[c-nsp] Load Balancing of Unequal Ethernet Bandwidth

Andy Saykao andy.saykao at staff.netspace.net.au
Mon Feb 16 02:39:55 EST 2009


Hi Tony,

Thanks for that.

Yeah I saw at an example of that at:

http://blog.ioshints.info/2007/02/unequal-load-split-with-static-routes.
html

It's a nice trick to know. Although when one link goes down, I believe
you'll lose packets (or they may be delayed or resent) as the
load-sharing algorithm uses round-robin to distribute the load and
doesn't take into account whether the link has gone down or not.

Cheers.

Andy 

-----Original Message-----
From: Tony [mailto:td_miles at yahoo.com] 
Sent: Monday, 16 February 2009 6:02 PM
To: Andy Saykao
Cc: cisco-nsp at puck.nether.net
Subject: Re: [c-nsp] Load Balancing of Unequal Ethernet Bandwidth


Hi Andy,

What do you run as IGP then so that we can help you out ?

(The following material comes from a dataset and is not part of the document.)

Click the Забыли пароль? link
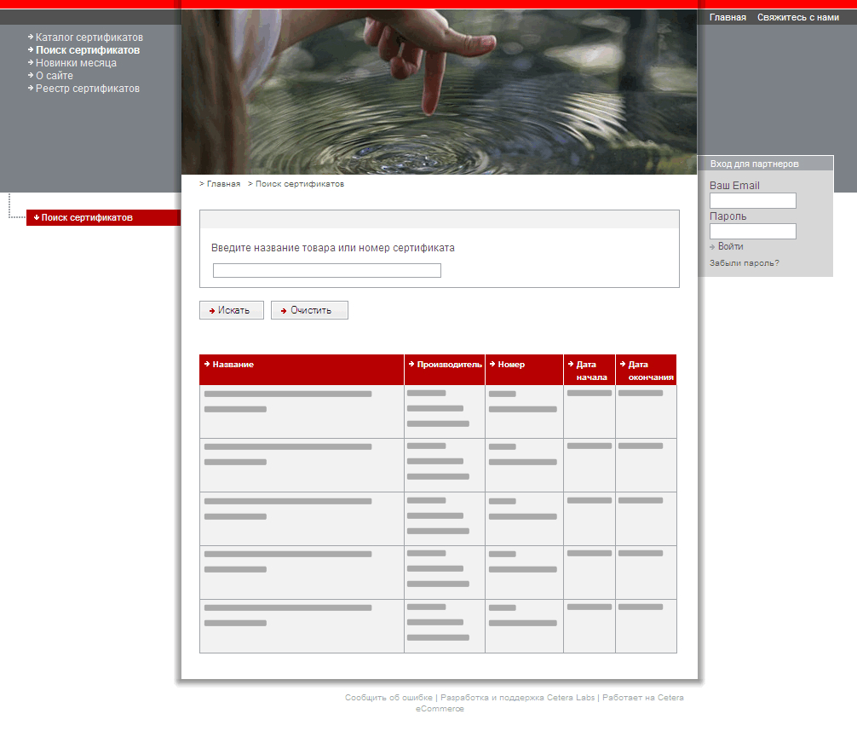Image resolution: width=857 pixels, height=731 pixels. pyautogui.click(x=744, y=263)
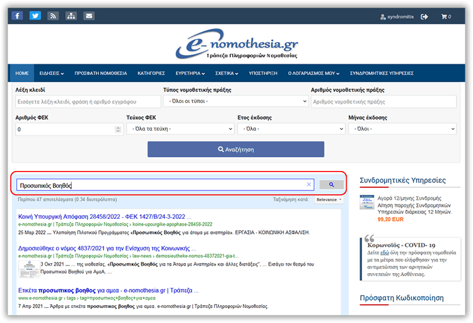
Task: Click the magnifier button beside the search box
Action: [331, 185]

If static routes, then you can do it using by having multiple routes
that are to the same destination.

eg. on 2x serial links you might have:

serial1 = 200Mbps (10.1.1.1/30)
serial2 = 100Mbps (10.1.1.5/3)

You would then add static routes like this:
 ip route x y serial1
 ip route x y 10.1.1.2
 ip route x y serial2 

This way when you do "show ip route x" you would see something like:

* directly connected via serial1
      Route metric is 0, traffic share count is 1
* directly connected via serial2
      Route metric is 0, traffic share count is 1
*  10.1.1.2
      Route metric is 0, traffic share count is 1

Your router would then divide the traffic into three with one third
going to each of the destinations configured. The fact that two of those
destinations are the same link means that two thirds will go down your
200Mbps link and one third down your 100Mbps link.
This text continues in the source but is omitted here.